The group’s first solo album, For Your Love, was released in the U.S. in August 1965. The title track reached Number Six on the U.S. charts. Later that year, the group released Having a Rave Up. By the time of that album’s release, Clapton had quit the band, and he only appeared on four tracks. He eventually joined John Mayall’s Bluesbreakers.
Clapton initially recommended that the group hire Jimmy Page as guitarist, but Page was hesitant about giving up his lucrative studio work, and he recommended his friend Jeff Beck. Beck played his first gig with the Yardbirds in May 1965. His innovative playing, with fuzz tone, feedback and distortion, altered the Yardbirds’ sound, and the group began to experiment with various European and Asian styles ("Still I'm Sad,” “Turn into Earth,” "Hot House of Omagarashid,” "Farewell,” "Ever Since the World Began") .

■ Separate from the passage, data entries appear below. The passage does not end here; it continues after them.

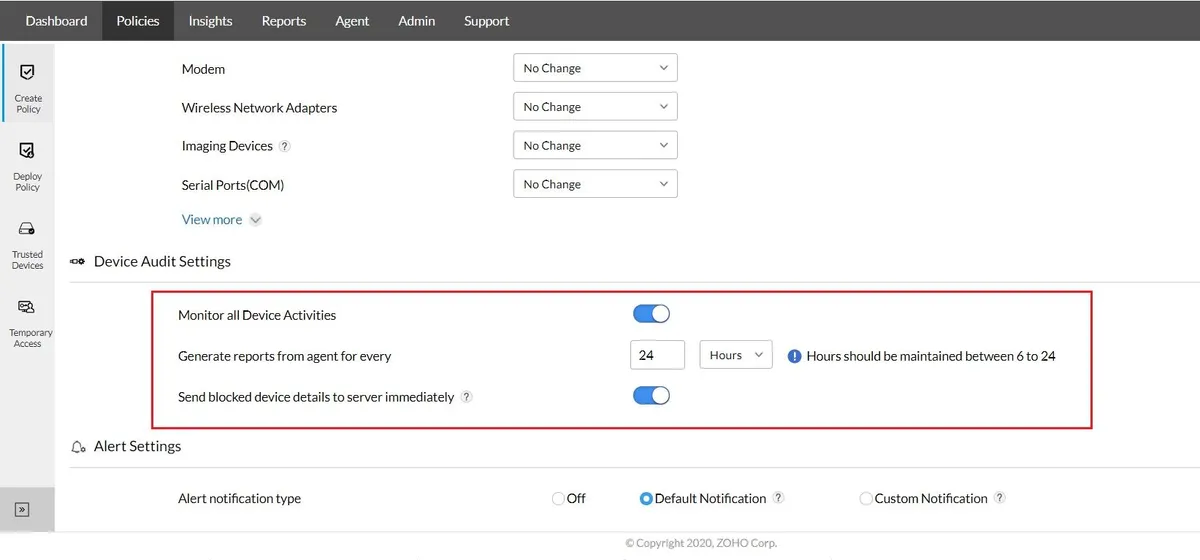Open Wireless Network Adapters dropdown

tap(595, 107)
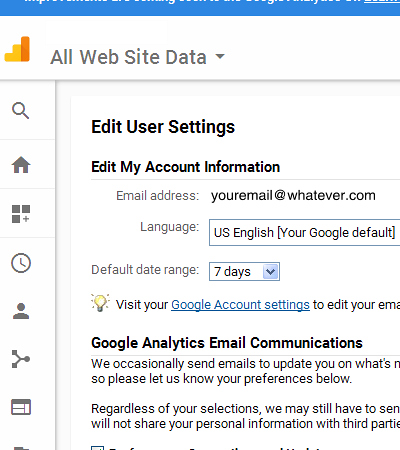
Task: Click the All Web Site Data title
Action: point(128,57)
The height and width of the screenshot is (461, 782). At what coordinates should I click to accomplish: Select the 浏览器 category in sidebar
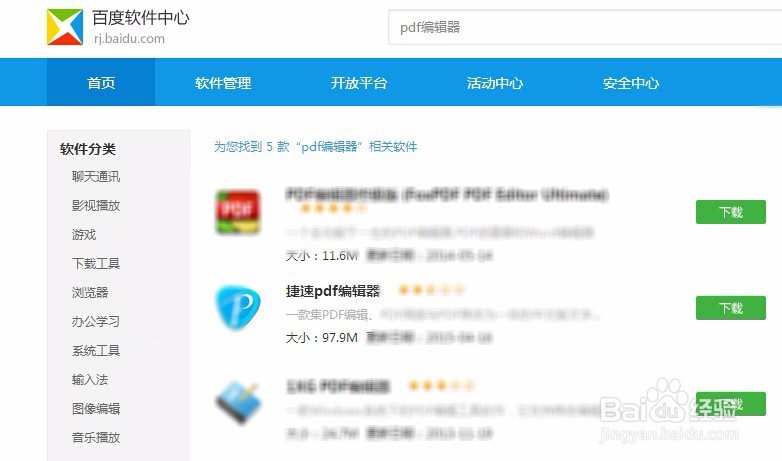point(90,292)
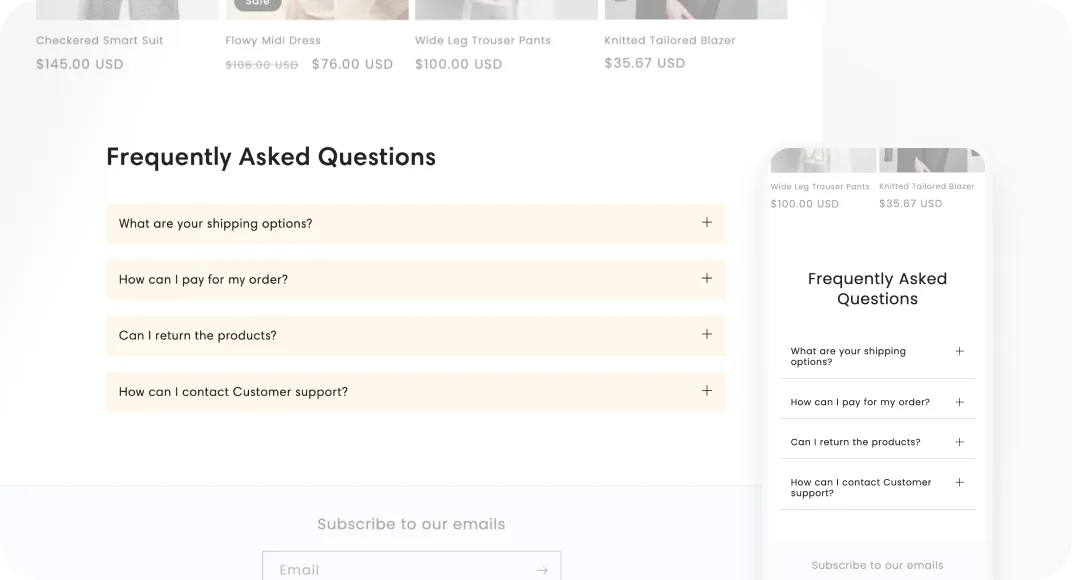Open mobile 'How can I contact Customer support?'
Image resolution: width=1072 pixels, height=580 pixels.
pos(877,488)
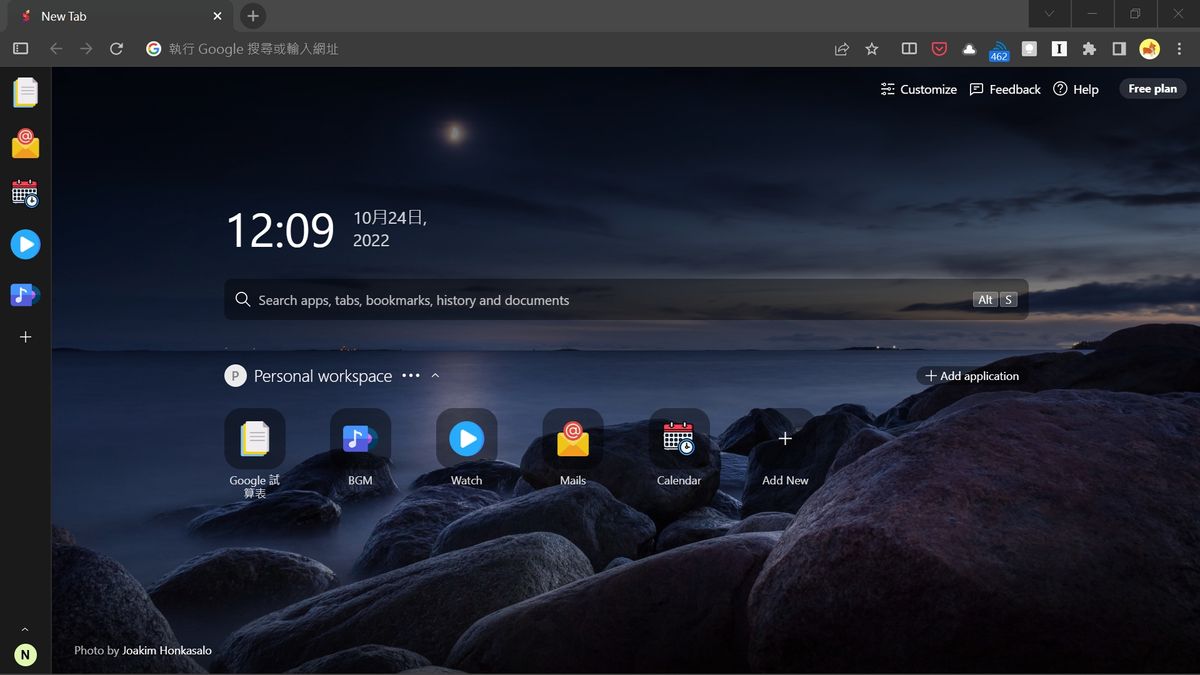Collapse the Personal workspace section
Viewport: 1200px width, 675px height.
pyautogui.click(x=435, y=376)
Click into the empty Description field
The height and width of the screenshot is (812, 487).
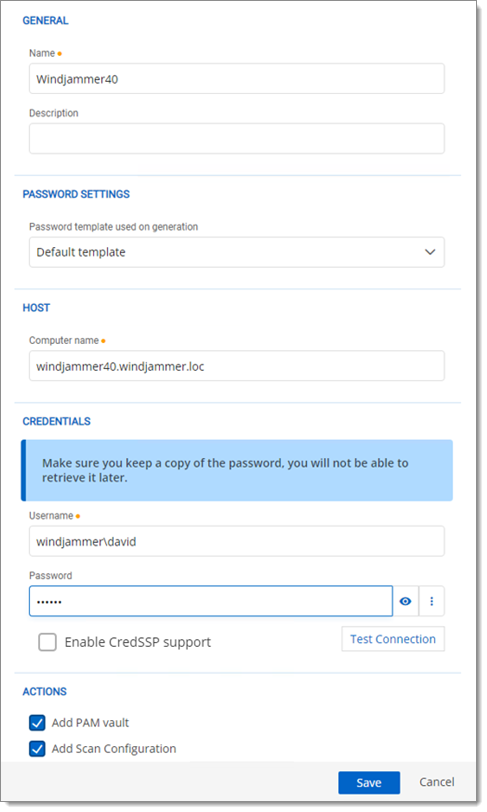point(236,138)
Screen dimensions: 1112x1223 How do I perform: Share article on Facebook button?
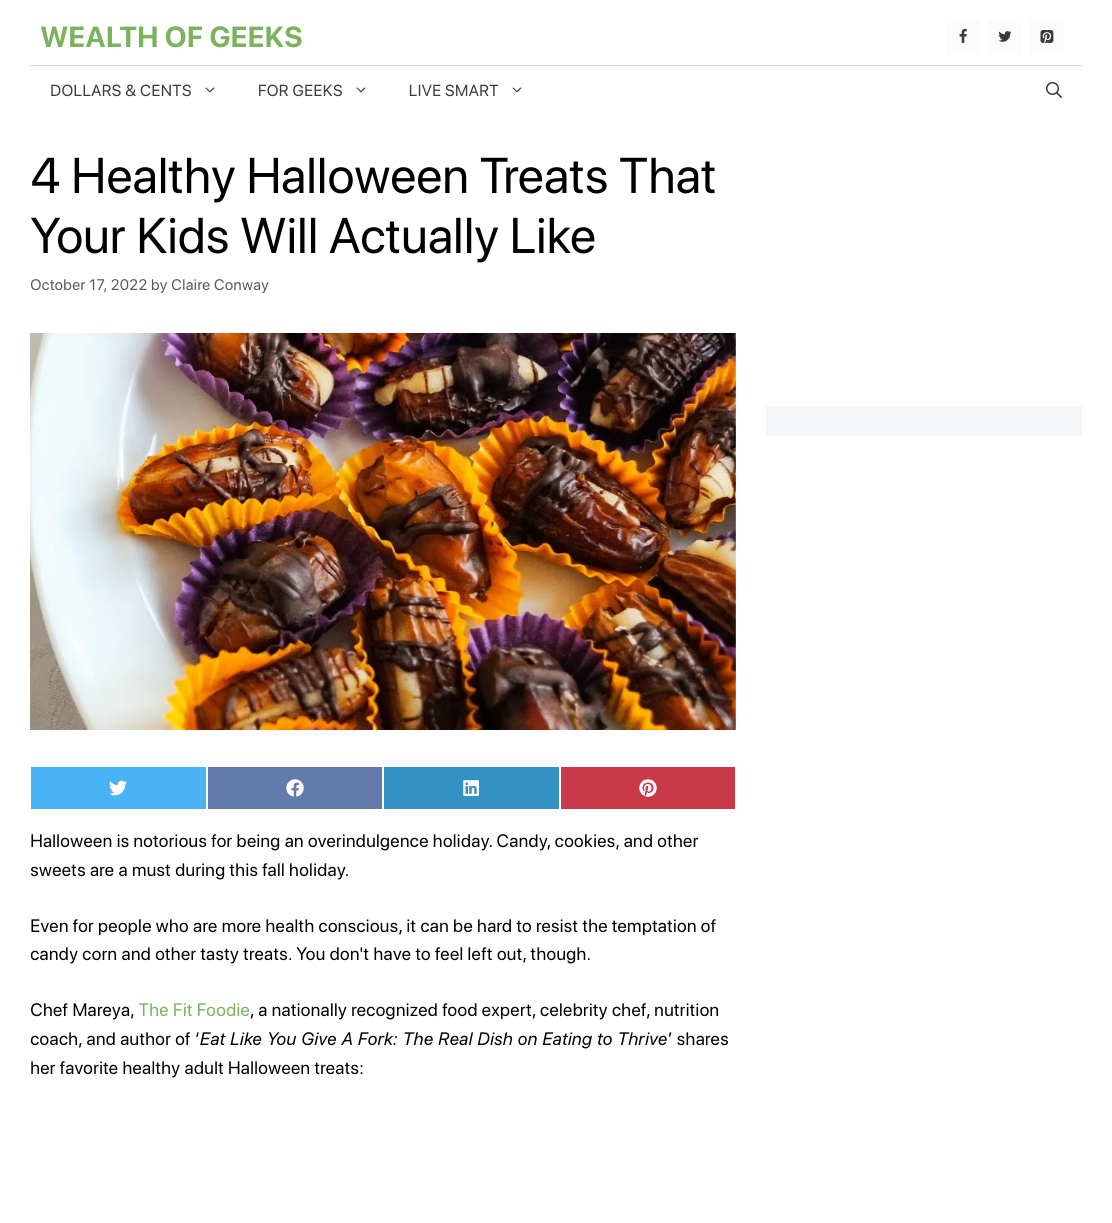[295, 788]
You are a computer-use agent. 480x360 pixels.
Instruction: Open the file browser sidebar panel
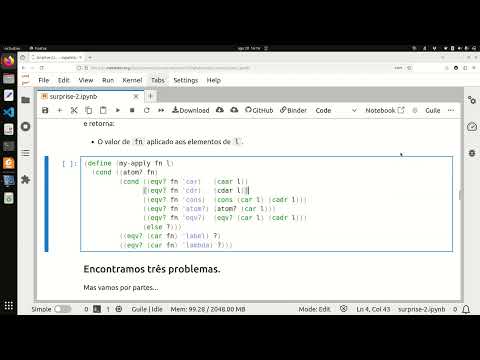point(26,100)
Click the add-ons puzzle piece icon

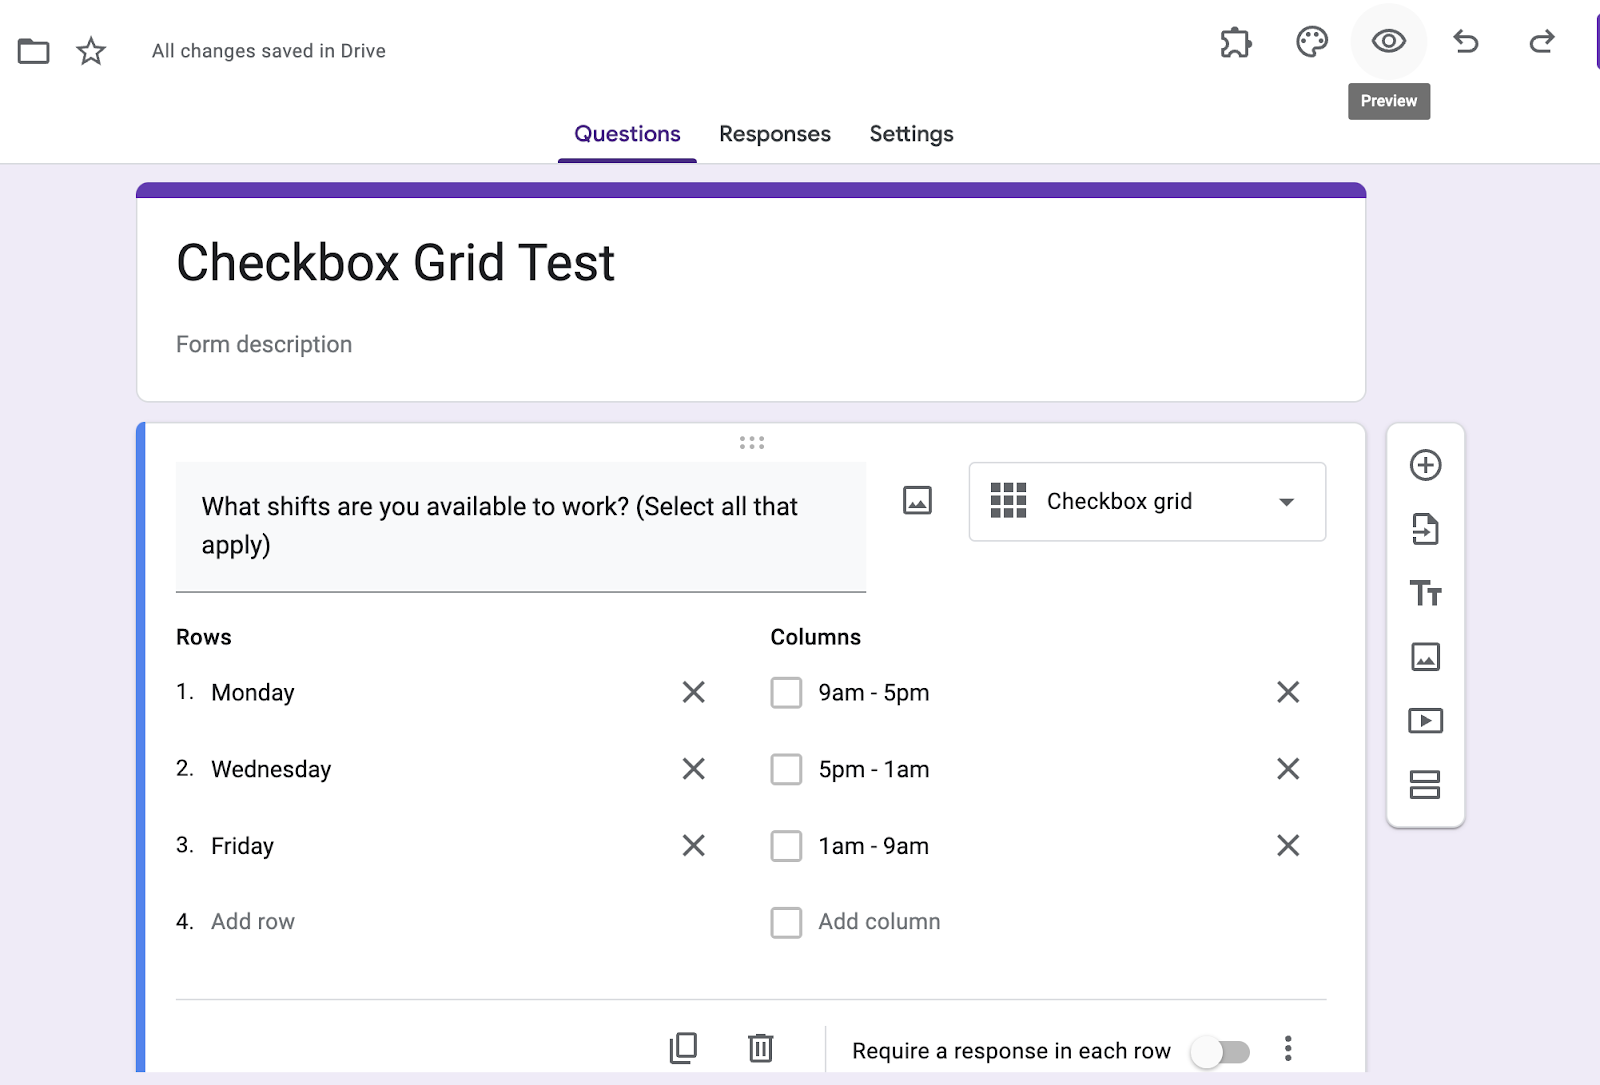[1235, 42]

Beck played lead guitar on several Yardbirds’ hits, including “Heart Full of Soul” (Number Nine, 1965), “I’m a Man” (Number 17, 1965), “Shapes of Things” (Number 11, 1966) and “Over Under Sideways Down” (Number 13, 1966). The group played its first U.S. tour in August 1965. Three more U.S. tours took place during Beck’s tenure with the band.
In the summer of 1966, bassist Paul Samwell-Smith quit the band to focus on record production. He went on to produce such artists as Carly Simon, Cat Stevens and Jethro Tull. His replacement was Jimmy Page. After Page’s arrival, rhythm guitarist Dreja switched to bass, and Page and Beck both played lead guitar. This lineup can be seen in Michelangelo Antonioni’s film Blow Up. The Yardbirds performed “Stroll On,” a re-working of “Train Kept a-Rollin’.”
The Beck-Page lineup recorded little else in the studio and no live recordings of the dual-lead guitar lineup have surfaced (save a scratchy cover of the Velvet Underground's "I'm Waiting for the Man"). The Beck-Page Yardbirds also recorded a commercial for a milkshake product, "Great Shakes," using the opening riff of "Over Under Sideways Down.”
That was about all this version of the Yardbirds recorded. But Beck and Page did record one song with John Paul Jones on bass, Keith Moon on drums and Nicky Hopkins on piano. The song was called "Beck's Bolero,” and it was inspired by Ravel's "Bolero.” The song was the B-side of Beck's first solo single, "Hi Ho Silver Lining." It also appeared on Beck’s first album, Truth, in 1968.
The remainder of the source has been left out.